L’exaltation de l’individualisme est devenue la boussole de l’esprit public : publicité, consommation, une bonne part de la littérature et du cinéma, s’y adonnent à plein. L’idée d’une communauté de citoyens prenant son destin en charge est perdue de vue. L’humanisme est dégradé en un égoïsme consumériste. L’instrumentalisation du combat féministe dessert la cause de l’égalité des droits. L’idéal de la laïcité, fondé sur la liberté de l’esprit, est bafoué par d’insupportables assauts de bigoterie qui méconnaissent la distinction entre l’espace privé et l’espace public. L’islamisme séparatiste prospère en raison inverse de l’effacement des repères républicains. L’affaissement de notre effort industriel, la chute d’un secteur nucléaire assiégé par les idéologies anti-sciences, la fragmentation sociale qui cancérise la foi en l’avenir commun, tous ces maux résultent d’abord du manque de confiance dans notre nation.

Le bilan de cette longue emprise des obscurantismes est terriblement lourd. L’immense majorité de nos concitoyens n’en peuvent plus de ces dérives. Une vague de nausée répond à ces provocations incessantes.

Fixer un cap

Il est temps de réveiller l’esprit public et de faire retour à l’esprit des Lumières. C’est la Refondation Républicaine que nous appelons de nos vœux. Comment faire ? C’est par une action concrète sur la réalité que nous retrouverons confiance en nous-mêmes.

Nous proposons de fixer ce cap pour trois politiques publiques majeures.

  • Redresser notre industrie, maîtriser l’énergie, revaloriser le travail. L’idéologie verte avait périmé l’industrie ; de la gauche à la droite, c’était le même concert : « l’industrie sans usine » de M. Tchuruk, la délocalisation vers l’Asie, faisaient pendant aux discours anti-pollution. Résultat : notre déficit extérieur est supérieur à 160 milliards d’euros. L’urgence est donc dans une politique industrielle raisonnée, filière par filière, la relocalisation, la taxe carbone, la relance du nucléaire, la maîtrise des prix de l’électricité.
  • Relever l’indépendance de la France républicaine est nécessaire pour maîtriser son destin. L’Europe d’aujourd’hui n’est plus celle du traité de Rome ; elle remet à l’honneur les souverainetés parce que les crises en montrent le caractère indispensable. Nous disposons encore de plusieurs atouts pour ne pas nous laisser broyer par la tenaille sino-américaine, pour ne pas perdre notre autonomie, quand la Russie de Vladimir Poutine nous jette dans les mâchoires de l’OTAN. Le renouveau de l’effort de défense y concourt tout autant que la réinvention des solidarités francophones et rien ne remplace le primat du politique.
  • Refonder la citoyenneté par l’École est un acte de confiance dans la raison.
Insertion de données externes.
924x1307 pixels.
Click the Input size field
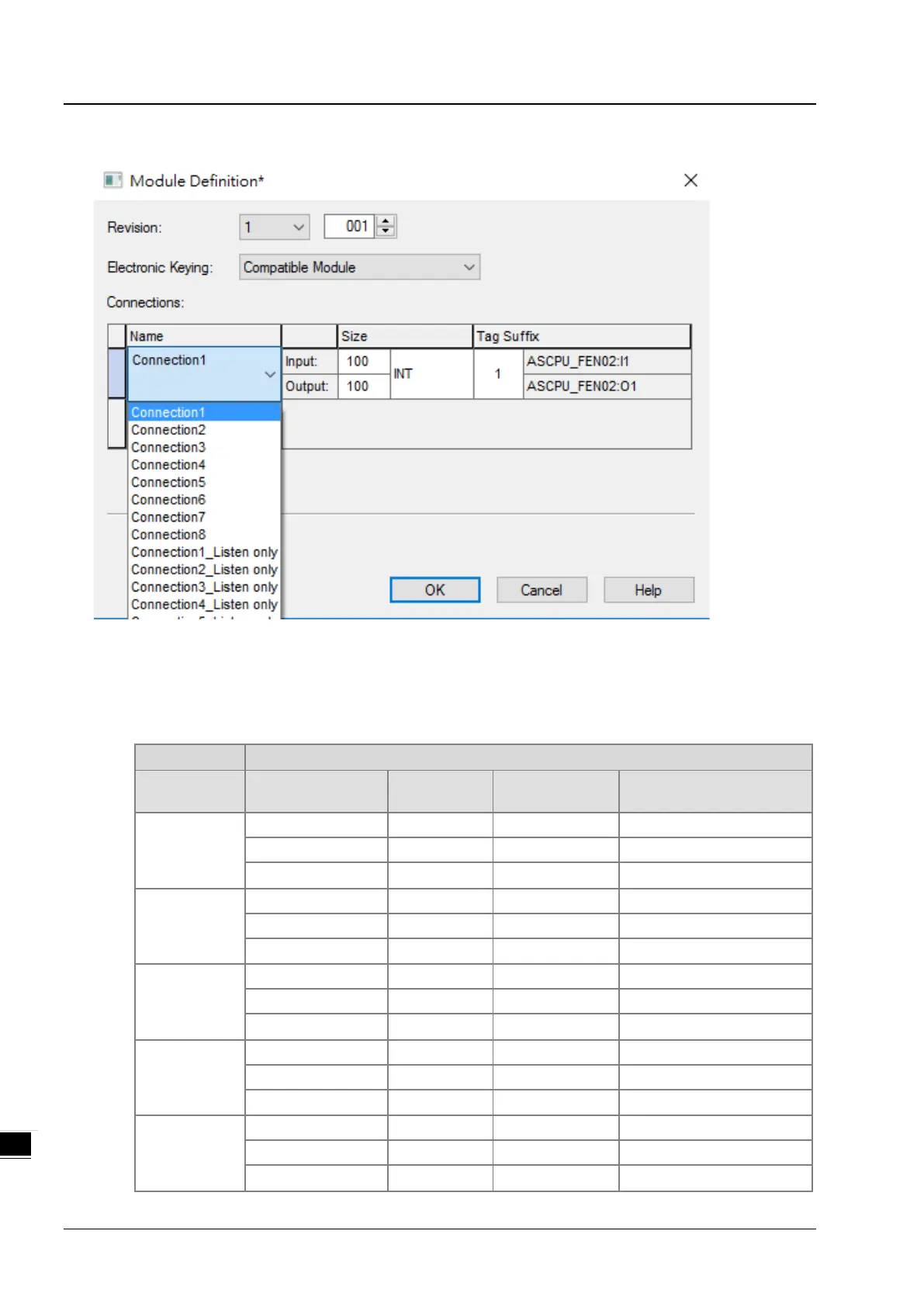pyautogui.click(x=364, y=361)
Le cœur de la Refondation républicaine réside dans la formation des citoyens. Si 12 à 15 % des élèves maîtrisent mal la lecture et l’écriture en sortant du primaire, si 19 % des jeunes de 18 à 24 ans pensent que les pyramides égyptiennes ont été bâties par des extraterrestres, on est fondé à interroger l’École. Replacer les savoirs fondamentaux – lire, écrire, compter – au cœur du primaire, relever l’amour de la langue et l’approche des sciences, former des citoyens – ce qui n’est pas la même chose que l’apprentissage du « vivre ensemble » : tout cela s’impose. C’est un défi historique pour la France.

Le retour des Lumières, après une longue parenthèse de trente ans est à nouveau à l’ordre du jour ! Une majorité de nos concitoyens est prête à mettre un terme à ces errements. Il est temps de clore cette période sombre et de réinventer avec fierté les noces de la nation républicaine et de la Raison.